Written task A: Can you rewrite the records, starting with the line that contains "Task: Open the cookie consent settings badge" and going on through the line that contains "will (224, 697).", as a two-column CSV with the columns instruction and answer, one row per request, each value in a single quoted field with line breaks replaced by spaces?

Posted: Fri Oct 12, 2012 10:15 am
by jts
Wow, getting logged out ate my post. Frustrating! Once more, then...

Topazg: When I was thirteen my French teacher thought she would help her students out my putting a big poster that said PRENDU by the blackboard. Guess how I conjugated prendre for the rest of the year? One of the common differences, in a number of fields, between people who know a subject well and those who can teach it well, is that the knowers think that (i) negative feedback works better than positive feedback, and specifically, (ii) identifying mistakes preemptively makes it impossible for people to make the mistake again. It's easy to feel this way when you know the material really well, and find it really exciting. If you know it less well or find it harder to focus on it, which is the situation many students are in, you are likely to remember that something was emphasized, without remembering that it was emphasized as a mistake.

Recorded data:
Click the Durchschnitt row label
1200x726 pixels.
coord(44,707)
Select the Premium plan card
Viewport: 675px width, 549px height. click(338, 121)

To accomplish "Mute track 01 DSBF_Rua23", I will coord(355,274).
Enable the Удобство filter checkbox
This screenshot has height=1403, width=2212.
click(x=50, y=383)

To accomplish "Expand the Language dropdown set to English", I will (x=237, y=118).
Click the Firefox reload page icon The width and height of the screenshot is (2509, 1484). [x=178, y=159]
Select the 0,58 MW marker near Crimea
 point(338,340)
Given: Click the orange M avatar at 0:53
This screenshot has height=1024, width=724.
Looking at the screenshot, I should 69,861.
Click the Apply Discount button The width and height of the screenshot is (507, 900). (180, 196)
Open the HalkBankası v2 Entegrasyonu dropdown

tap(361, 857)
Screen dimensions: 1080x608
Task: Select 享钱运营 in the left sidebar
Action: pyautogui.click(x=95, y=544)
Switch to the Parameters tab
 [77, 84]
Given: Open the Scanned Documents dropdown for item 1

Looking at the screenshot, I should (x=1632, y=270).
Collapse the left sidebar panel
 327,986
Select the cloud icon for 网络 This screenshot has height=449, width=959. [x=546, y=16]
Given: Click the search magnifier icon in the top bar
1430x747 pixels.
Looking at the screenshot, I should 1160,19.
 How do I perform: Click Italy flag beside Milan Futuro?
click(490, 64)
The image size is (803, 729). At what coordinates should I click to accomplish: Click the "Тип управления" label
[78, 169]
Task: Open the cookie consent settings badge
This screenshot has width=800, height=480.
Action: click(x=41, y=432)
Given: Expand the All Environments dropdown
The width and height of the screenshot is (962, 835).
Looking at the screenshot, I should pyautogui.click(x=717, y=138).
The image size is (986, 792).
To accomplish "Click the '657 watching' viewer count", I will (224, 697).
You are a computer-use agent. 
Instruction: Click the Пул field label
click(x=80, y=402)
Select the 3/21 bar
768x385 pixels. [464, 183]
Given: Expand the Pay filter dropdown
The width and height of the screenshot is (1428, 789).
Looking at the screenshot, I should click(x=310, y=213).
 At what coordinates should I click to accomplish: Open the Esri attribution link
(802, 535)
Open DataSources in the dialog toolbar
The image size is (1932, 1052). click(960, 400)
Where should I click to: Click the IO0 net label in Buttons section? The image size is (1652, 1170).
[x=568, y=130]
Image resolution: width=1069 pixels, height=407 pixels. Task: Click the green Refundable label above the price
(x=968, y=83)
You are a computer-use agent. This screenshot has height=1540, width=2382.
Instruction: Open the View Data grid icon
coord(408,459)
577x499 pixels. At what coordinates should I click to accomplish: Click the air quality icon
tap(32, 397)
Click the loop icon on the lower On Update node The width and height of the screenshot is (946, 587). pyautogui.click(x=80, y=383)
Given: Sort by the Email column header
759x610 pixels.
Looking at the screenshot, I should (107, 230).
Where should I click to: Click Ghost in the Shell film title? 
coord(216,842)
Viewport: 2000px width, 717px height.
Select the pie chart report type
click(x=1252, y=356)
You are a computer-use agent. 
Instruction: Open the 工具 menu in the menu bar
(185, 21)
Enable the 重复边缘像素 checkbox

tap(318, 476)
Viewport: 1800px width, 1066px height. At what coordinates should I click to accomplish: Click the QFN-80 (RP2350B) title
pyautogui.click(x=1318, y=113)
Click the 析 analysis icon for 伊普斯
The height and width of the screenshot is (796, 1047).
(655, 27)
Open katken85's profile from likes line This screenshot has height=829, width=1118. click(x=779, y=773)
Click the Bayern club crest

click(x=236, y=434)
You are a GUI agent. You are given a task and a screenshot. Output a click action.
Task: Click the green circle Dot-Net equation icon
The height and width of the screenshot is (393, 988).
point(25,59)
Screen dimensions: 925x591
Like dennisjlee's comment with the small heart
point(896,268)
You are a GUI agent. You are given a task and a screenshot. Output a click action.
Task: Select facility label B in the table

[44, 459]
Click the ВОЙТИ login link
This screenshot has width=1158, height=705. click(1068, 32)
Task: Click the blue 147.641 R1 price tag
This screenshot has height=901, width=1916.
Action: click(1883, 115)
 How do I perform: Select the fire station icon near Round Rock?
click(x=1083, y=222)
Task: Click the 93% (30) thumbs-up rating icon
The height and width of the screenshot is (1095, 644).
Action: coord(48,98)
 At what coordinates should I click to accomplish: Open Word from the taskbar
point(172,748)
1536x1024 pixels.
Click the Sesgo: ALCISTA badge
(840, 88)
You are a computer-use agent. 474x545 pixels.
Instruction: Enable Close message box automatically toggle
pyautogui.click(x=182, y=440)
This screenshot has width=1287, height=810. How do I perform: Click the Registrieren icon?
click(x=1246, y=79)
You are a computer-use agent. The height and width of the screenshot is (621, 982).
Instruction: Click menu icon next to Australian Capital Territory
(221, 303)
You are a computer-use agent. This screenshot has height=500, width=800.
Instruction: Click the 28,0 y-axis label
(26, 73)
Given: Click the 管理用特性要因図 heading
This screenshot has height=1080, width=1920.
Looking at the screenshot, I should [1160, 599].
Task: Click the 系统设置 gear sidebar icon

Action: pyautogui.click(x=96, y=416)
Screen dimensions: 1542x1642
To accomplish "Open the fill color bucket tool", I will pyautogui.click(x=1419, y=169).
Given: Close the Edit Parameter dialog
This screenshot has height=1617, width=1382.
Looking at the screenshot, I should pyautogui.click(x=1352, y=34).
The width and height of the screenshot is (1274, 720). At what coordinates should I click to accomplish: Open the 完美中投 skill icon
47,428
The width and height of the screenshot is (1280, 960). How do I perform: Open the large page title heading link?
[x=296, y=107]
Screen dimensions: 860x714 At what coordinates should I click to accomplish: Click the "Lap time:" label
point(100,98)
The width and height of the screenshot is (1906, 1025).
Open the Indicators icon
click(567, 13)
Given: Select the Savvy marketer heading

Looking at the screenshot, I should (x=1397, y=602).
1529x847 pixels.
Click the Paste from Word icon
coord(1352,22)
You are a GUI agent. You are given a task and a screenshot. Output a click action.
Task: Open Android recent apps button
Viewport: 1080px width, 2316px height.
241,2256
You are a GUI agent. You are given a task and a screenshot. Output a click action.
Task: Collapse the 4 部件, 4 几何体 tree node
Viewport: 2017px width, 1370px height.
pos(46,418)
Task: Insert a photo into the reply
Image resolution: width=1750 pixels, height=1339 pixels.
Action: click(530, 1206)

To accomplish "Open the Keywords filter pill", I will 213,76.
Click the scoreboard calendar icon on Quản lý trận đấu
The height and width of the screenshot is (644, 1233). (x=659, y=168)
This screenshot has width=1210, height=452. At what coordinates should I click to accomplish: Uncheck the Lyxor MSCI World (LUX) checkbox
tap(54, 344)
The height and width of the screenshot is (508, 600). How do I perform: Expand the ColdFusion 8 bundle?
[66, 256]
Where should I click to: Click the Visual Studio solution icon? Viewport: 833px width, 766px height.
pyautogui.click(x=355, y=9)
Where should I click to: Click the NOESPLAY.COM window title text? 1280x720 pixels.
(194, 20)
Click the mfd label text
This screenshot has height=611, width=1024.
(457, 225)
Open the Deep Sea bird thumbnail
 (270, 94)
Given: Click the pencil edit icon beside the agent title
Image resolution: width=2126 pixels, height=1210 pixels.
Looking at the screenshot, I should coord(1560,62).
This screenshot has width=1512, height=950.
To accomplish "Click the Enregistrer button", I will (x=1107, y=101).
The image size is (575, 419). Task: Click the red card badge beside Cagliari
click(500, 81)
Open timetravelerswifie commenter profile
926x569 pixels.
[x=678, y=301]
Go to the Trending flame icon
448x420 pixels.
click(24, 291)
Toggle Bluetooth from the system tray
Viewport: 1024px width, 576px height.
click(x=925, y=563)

Written task B: Could you extend the forum post about warning students of common mistakes from the point where it stops?

Final answer A:
instruction,answer
"Task: Open the cookie consent settings badge This screenshot has width=800, height=480.","Action: click(x=41, y=432)"
"Given: Expand the All Environments dropdown The width and height of the screenshot is (962, 835).","Looking at the screenshot, I should pyautogui.click(x=717, y=138)."
"The image size is (986, 792). To accomplish ""Click the '657 watching' viewer count"",","I will (224, 697)."

Final answer B:
There are different learning styles, of course, and sometimes an expert is writing specifically for an audience of peers, which tends to lead to the sort of writing where if you start in the middle it's impossible to tell whether the author is talking about a proposition he accepts or a mistake he rejects. This kind of approach is sometimes unavoidable, but it's an awful way to introduce someone to a subject; commonly, he'll read the book and get about half of what the author wrote backwards, because he remembers which subjects were emphasized, and probably some of the pros and cons, but not whether the author ultimately accepted or rejected it.

"Kage's Secrets Chronicles" has four games, right? If I just wanted to get good at playing black, I personally would stick to the pro-pro games. If I wanted ideas for how white can profit from passive play, I would look at the pro-ama games.

Cyclops: How extensively have you looked at this? I have hunches, but if you've already looked at a ton of games I don't want to spend an hour mucking around, reduplicating your research.

Re: over the edge

Posted: Fri Oct 12, 2012 12:16 pm
by cyclops
jts wrote:.........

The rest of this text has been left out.